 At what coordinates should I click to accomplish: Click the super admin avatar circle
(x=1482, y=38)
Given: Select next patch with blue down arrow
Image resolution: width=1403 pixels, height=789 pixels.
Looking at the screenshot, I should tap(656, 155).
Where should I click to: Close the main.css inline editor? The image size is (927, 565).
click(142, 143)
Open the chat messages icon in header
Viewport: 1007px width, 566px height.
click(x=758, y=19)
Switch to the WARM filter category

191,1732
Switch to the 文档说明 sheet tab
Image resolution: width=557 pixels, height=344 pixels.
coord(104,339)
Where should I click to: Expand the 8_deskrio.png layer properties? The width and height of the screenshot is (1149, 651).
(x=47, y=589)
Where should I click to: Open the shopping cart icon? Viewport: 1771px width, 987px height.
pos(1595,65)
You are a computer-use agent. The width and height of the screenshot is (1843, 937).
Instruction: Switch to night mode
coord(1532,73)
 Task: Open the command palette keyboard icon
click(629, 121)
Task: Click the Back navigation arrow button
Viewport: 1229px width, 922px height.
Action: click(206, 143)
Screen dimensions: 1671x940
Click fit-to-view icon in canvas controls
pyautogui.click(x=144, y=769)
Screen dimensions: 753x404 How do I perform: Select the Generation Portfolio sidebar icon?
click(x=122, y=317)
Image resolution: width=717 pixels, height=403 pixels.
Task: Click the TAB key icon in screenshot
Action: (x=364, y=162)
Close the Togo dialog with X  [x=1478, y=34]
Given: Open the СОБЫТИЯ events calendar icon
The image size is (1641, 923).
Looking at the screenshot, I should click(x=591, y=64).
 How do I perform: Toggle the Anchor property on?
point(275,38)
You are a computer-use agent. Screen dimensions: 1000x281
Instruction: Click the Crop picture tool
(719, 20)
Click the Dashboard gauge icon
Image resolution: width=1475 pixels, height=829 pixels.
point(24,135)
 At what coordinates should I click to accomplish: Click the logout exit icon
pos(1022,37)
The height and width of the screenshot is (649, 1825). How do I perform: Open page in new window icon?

=-=-=-=-=

## YOUR INSTRUCTIONS:
Scan the listing for the string "computer" and copy every line that carries it.

## EXERCISE RESPONSE:
You are a computer-use agent. The width and height of the screenshot is (1843, 937).
You are a computer-use agent. Screen dimensions: 1000x281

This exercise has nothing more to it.